> TASK BRIEF: Only the lines from the one that contains "You are a GUI" to the last line below, both included, should be transcribed. Pictures stay out of the copy.
++++
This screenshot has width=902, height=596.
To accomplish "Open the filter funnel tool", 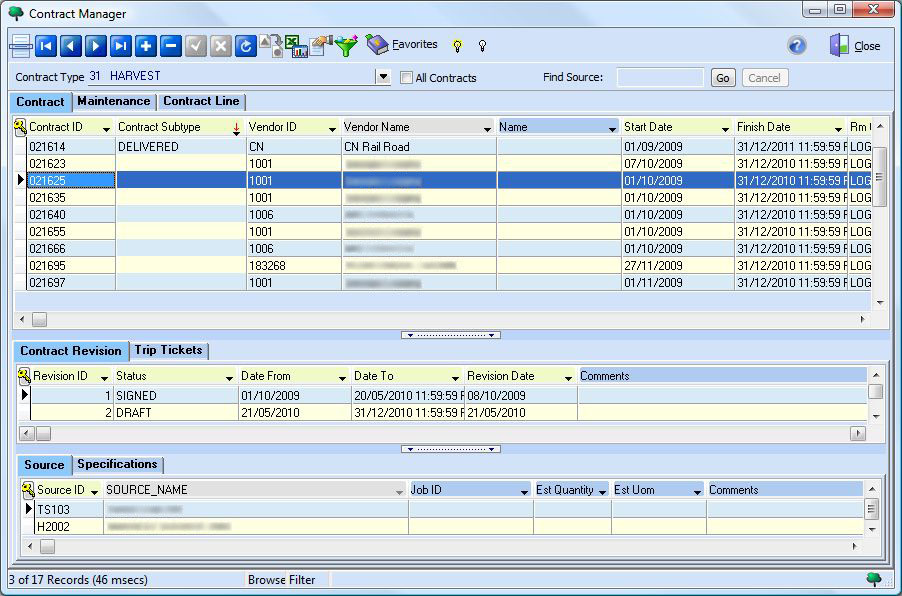I will [x=346, y=46].
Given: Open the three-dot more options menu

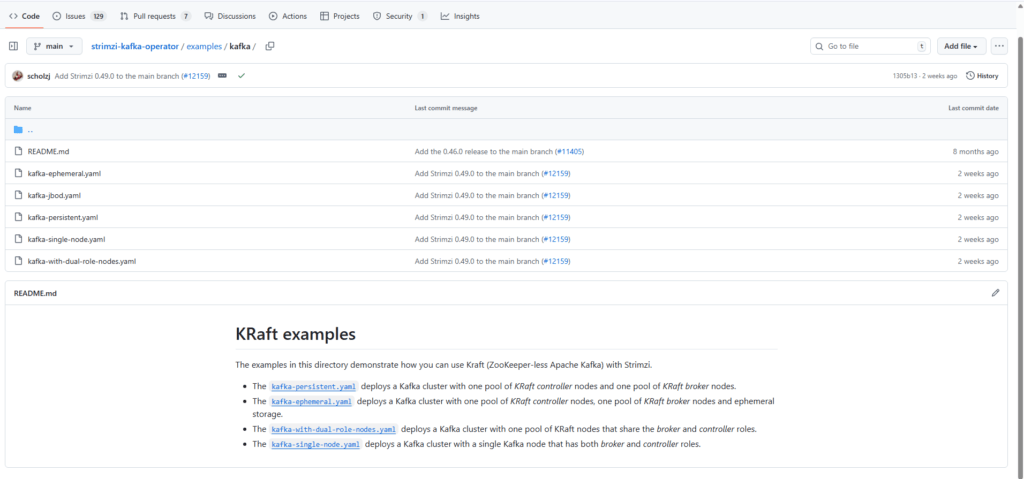Looking at the screenshot, I should (x=999, y=46).
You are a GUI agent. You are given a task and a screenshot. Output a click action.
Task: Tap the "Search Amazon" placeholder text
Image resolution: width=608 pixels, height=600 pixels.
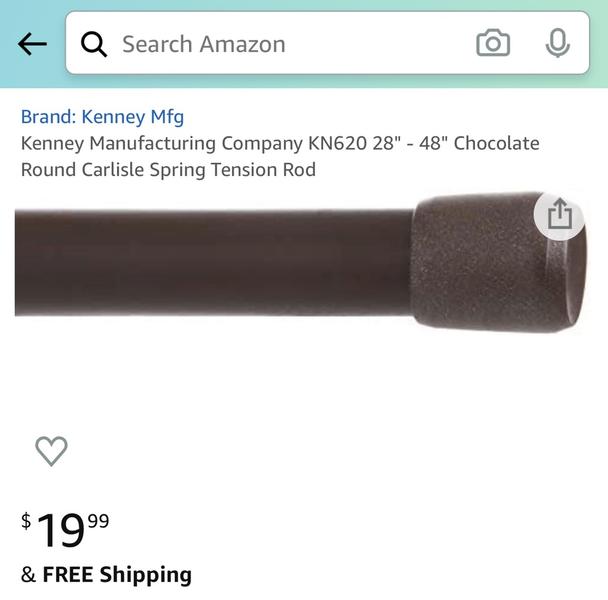203,44
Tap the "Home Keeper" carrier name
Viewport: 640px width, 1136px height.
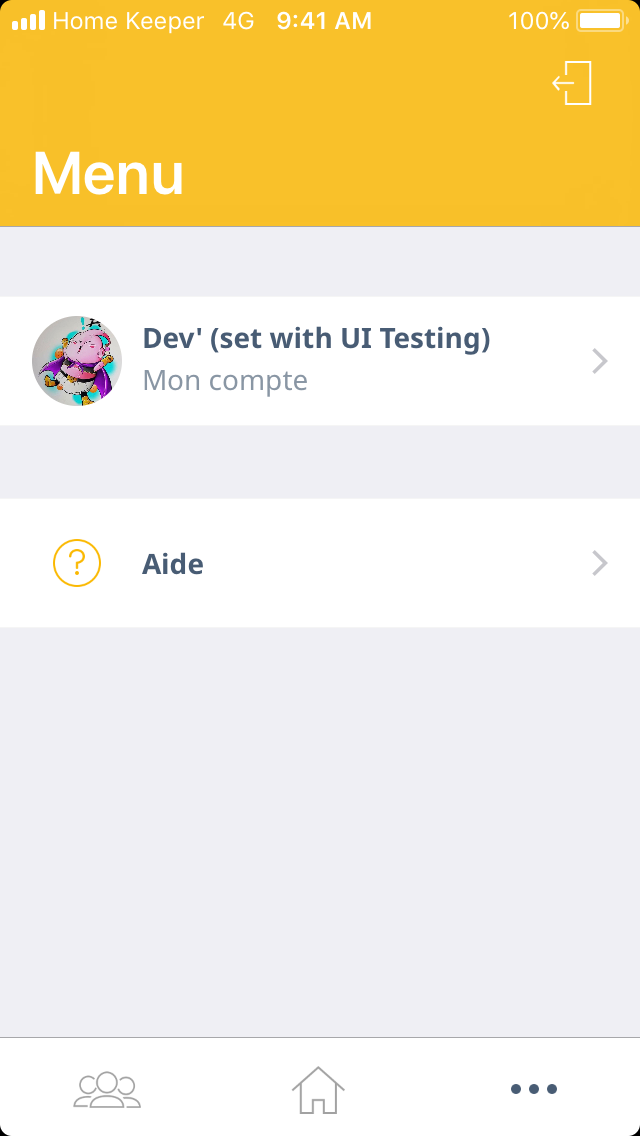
++++
> ANSWER SECTION:
You are a GUI agent. You are given a task and a screenshot. Output a click action.
Task: Tap the "Search Amazon" placeholder text
Image resolution: width=608 pixels, height=600 pixels.
203,44
Tap the "Home Keeper" carrier name
Viewport: 640px width, 1136px height.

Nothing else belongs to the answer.